- [SOURCE TEXT]
>>>
From Pine View Farm

Divided and Conquered (Updated) 1

Republicans are framing an issue of non-government employees vs. government employees fighting over a shrinking pie. Current events in Wisconsin illustrate this.

If employees’ share of the pie is shrinking, doesn’t it make sense to consider whose share of the pie has been increasing.

Renee Loth considers this in the Boston Globe (emphasis added).

The problem is that wages and benefits for private-sector workers have collapsed. “People are squeezed,’’ said Harris Gruman, executive director of the Service Employees International Union state council. “Working-class people who’ve lost their own benefits are subsidizing workers in the public sector who still have these things. It’s an unsustainable situation politically.’’

The answer, Gruman quickly adds, is not to strip government workers of their health and security — a beggar-thy-neighbor approach that lowers everyone’s standard of living — but to improve the prospects of others. “The resentment is misplaced,’’ he said. “You need to increase private-sector unionization so those workers can start getting decent benefits again.’’

Addendum, Moments Later:

The Booman quotes Georgetown professor Joseph McCartin, who says much the same thing. An excerpt.
<<<
- [GIVEN INFORMATION]
>>>
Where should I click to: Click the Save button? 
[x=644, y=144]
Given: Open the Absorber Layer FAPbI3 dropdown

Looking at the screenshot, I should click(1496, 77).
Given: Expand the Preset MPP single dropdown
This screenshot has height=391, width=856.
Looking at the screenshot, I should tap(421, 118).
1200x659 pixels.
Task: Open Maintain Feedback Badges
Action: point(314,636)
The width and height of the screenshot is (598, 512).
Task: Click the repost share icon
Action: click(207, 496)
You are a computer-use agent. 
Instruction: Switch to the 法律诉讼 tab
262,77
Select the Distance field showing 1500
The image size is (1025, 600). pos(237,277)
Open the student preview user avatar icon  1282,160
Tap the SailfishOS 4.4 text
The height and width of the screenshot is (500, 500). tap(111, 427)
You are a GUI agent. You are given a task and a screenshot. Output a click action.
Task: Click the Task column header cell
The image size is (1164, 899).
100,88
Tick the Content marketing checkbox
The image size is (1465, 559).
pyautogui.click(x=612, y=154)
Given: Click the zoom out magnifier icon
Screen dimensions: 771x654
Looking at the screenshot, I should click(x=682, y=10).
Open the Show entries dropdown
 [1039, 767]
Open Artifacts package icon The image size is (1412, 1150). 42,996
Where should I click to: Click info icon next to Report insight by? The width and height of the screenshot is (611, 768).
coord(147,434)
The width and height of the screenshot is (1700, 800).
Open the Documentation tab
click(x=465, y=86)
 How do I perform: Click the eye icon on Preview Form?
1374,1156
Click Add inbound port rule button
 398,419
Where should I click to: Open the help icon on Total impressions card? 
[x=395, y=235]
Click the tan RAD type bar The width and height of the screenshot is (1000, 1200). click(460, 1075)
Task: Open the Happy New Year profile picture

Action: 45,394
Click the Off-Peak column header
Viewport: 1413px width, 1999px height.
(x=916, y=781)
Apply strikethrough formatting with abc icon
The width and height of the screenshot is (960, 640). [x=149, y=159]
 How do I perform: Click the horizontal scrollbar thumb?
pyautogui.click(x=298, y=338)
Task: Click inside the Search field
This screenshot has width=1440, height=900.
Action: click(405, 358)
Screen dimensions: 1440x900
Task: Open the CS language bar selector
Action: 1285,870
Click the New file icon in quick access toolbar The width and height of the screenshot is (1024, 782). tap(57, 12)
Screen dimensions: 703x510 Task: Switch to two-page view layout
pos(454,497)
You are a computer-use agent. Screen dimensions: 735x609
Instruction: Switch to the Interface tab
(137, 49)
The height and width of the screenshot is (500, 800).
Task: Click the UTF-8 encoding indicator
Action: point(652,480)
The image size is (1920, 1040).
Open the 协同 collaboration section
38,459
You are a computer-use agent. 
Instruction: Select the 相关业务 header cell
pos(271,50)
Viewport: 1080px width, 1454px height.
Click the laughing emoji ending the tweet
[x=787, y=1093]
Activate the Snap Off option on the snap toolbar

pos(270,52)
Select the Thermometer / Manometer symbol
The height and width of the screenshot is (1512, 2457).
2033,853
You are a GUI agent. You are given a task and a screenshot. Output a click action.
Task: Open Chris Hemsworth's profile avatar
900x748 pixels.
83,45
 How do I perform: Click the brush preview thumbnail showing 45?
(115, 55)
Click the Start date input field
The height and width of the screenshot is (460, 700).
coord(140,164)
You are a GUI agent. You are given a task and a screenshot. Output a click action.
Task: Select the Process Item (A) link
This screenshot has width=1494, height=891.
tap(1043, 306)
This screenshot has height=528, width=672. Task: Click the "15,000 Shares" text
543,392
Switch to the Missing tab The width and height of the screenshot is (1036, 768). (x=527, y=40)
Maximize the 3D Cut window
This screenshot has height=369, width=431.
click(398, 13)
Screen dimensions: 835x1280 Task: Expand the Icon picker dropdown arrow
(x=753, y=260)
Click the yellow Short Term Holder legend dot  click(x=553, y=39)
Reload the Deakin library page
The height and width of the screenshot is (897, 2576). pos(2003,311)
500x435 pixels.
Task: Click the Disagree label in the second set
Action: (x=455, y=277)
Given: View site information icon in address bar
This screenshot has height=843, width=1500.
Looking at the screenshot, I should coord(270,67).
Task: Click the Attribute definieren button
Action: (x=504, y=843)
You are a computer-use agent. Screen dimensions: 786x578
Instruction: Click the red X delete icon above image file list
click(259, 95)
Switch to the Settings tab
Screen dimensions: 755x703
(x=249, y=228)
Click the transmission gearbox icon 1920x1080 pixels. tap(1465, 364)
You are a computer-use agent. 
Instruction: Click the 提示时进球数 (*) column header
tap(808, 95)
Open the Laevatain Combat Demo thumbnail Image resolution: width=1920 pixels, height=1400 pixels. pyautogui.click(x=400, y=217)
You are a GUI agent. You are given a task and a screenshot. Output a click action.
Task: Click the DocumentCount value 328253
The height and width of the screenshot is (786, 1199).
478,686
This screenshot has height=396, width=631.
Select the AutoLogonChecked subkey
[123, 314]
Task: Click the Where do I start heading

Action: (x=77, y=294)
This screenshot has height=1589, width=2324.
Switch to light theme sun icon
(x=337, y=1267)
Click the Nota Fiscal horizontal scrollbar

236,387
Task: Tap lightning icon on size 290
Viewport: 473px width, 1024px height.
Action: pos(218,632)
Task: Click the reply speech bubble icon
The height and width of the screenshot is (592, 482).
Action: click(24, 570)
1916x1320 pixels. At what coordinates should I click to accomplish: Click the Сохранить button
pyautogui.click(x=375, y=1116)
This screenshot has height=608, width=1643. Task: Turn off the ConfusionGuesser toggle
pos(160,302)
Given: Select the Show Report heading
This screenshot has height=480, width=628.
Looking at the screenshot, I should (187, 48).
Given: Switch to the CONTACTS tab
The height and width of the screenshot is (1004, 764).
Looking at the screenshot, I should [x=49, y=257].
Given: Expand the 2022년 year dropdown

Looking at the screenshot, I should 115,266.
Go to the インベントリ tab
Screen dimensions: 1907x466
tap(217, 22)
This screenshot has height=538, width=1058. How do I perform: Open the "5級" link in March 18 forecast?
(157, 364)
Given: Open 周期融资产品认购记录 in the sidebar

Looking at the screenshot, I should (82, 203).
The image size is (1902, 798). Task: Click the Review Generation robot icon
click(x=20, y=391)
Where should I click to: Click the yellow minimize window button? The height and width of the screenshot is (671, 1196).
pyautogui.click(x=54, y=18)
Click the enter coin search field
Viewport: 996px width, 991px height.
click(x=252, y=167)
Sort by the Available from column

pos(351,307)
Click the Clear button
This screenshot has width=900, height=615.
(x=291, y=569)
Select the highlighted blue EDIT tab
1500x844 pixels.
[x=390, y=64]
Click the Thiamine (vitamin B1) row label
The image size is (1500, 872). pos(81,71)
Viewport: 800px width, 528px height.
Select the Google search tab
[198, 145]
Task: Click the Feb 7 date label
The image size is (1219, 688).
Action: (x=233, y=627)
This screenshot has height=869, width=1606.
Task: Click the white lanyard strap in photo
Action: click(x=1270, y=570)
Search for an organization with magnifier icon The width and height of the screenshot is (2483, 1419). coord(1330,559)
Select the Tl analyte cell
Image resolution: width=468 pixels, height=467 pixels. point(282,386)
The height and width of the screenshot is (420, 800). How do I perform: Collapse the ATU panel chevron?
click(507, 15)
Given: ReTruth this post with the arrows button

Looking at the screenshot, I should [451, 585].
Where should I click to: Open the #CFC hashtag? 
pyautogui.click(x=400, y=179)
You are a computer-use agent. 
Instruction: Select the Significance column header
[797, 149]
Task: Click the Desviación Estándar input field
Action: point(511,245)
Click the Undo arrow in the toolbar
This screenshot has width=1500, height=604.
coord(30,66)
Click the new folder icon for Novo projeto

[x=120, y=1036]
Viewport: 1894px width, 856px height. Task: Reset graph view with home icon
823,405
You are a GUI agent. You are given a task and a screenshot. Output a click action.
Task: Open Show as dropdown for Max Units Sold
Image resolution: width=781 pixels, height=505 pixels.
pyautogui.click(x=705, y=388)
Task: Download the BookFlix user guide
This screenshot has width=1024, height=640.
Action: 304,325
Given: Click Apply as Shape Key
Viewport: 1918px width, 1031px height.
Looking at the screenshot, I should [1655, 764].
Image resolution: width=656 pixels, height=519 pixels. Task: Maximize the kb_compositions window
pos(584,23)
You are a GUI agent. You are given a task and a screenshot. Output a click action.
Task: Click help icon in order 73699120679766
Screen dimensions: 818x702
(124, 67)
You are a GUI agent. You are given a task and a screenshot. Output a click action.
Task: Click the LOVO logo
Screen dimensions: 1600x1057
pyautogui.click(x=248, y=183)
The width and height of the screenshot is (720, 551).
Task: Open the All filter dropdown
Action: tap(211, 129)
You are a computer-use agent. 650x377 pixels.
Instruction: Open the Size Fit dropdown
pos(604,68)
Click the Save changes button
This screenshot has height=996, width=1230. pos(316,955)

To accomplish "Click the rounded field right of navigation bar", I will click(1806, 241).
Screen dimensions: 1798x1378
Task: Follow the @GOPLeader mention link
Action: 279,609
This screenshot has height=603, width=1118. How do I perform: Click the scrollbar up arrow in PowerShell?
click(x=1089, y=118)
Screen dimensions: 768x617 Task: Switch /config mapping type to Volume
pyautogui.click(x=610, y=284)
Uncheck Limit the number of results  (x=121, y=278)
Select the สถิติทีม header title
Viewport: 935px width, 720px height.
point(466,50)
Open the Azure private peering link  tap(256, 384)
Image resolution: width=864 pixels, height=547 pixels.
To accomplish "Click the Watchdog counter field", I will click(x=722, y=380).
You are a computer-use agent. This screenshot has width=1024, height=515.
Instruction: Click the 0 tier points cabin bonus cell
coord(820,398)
<<<
Transcribe the passage on public- and private-sector workers word for word, starting at "The answer, Gruman" and ending at "thing. An excerpt.". The lines above come from a source separate from the passage on public- and private-sector workers.

The answer, Gruman quickly adds, is not to strip government workers of their health and security — a beggar-thy-neighbor approach that lowers everyone’s standard of living — but to improve the prospects of others. “The resentment is misplaced,’’ he said. “You need to increase private-sector unionization so those workers can start getting decent benefits again.’’

Addendum, Moments Later:

The Booman quotes Georgetown professor Joseph McCartin, who says much the same thing. An excerpt.